These are the key concepts you need to understand to accurately answer the question.

Trigonometric Integrals
Trigonometric integrals involve integrating functions of trigonometric expressions, like sine, cosine, or tangent. These integrals often appear in calculus problems and can be tricky due to the oscillatory nature of these functions. When working with trigonometric integrals, you might encounter products of different trigonometric functions. To solve these, you sometimes have to resort to trigonometric identities or substitution methods.
  • In problems like \( \int \sin 2x \cos 3x \, dx \), rather than integrating the complex product directly, simplification techniques are used to make the process easier.
  • Understanding the basic properties of sine and cosine functions, such as their periodicity and symmetry, will help you with your integration work.
  • Mastery of trigonometric identities is key for solving integrals efficiently and swiftly.
Product-to-Sum Identities
The product-to-sum identities are invaluable tools in trigonometric calculus. They allow us to transform products of trigonometric functions into sums that are often easier to integrate or differentiate. For instance, integrating a product like \( \sin 2x \cos 3x \) directly can be quite challenging.
  • By using the identity \( \sin A \cos B = \frac{1}{2} (\sin(A + B) + \sin(A - B)) \), the product of \( \sin 2x \) and \( \cos 3x \) converts into \( \frac{1}{2} (\sin 5x + \sin(-x)) \).
  • This transformation simplifies the integral into a more approachable form.
  • Remember, these identities are not just theoretical; they have practical applications, making complex integrals more straightforward.
Integration Techniques
Integration techniques cover various methods and strategies used to evaluate integrals, especially those involving complex functions. In the context of our example, breaking down the integral using trigonometric identities is one such technique.

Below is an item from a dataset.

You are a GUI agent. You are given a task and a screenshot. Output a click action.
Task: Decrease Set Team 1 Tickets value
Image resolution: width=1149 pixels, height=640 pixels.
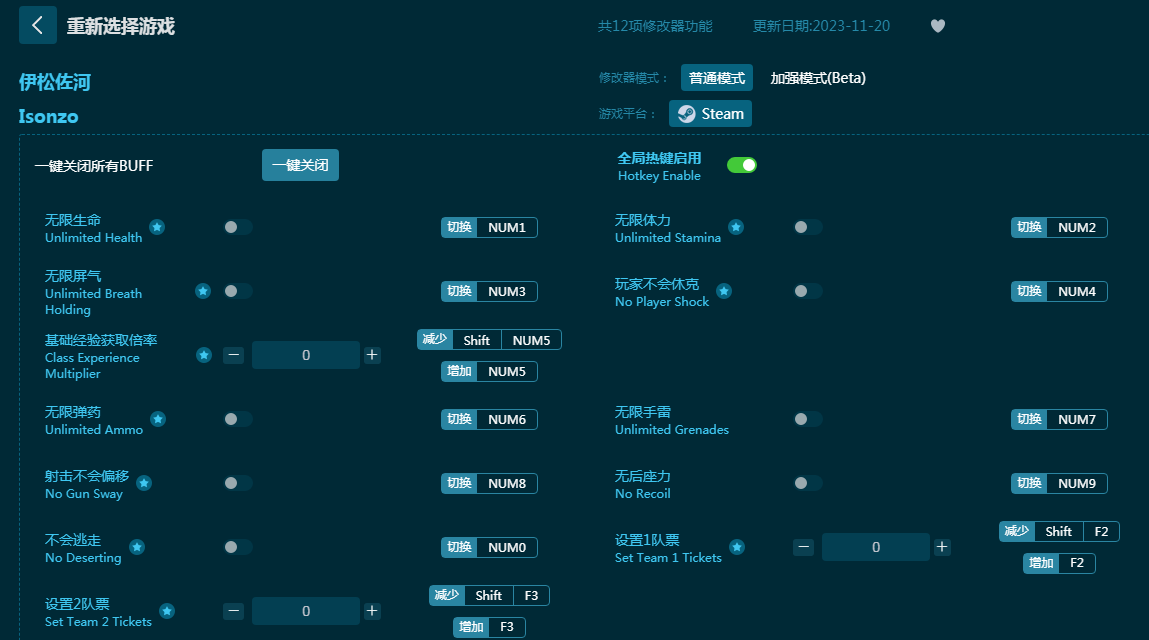pos(803,547)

Here's a closer look at how these techniques come into play:
  • By transforming \( \int \sin 2x \cos 3x \, dx \) into sums using product-to-sum identities, the integration becomes more manageable.
  • Each resulting term, \( \sin 5x \) and \( \sin(-x) \), can be tackled with standard integration formulas.
  • The solution involves recognizing these simple forms and applying the formula \( \int \sin(kx) \, dx = -\frac{1}{k} \cos(kx) + C \).
  • Knowing when and how to apply these techniques can save a significant amount of time and effort.
Constant of Integration
The constant of integration, often represented as \( C \), is a fundamental concept in solving indefinite integrals. After integrating a function, the result isn't just a single antiderivative but an entire family of functions. This is where the constant of integration comes in:
  • When you perform an indefinite integration, \( C \) signifies an unknown constant that accounts for all possible vertical shifts of the function.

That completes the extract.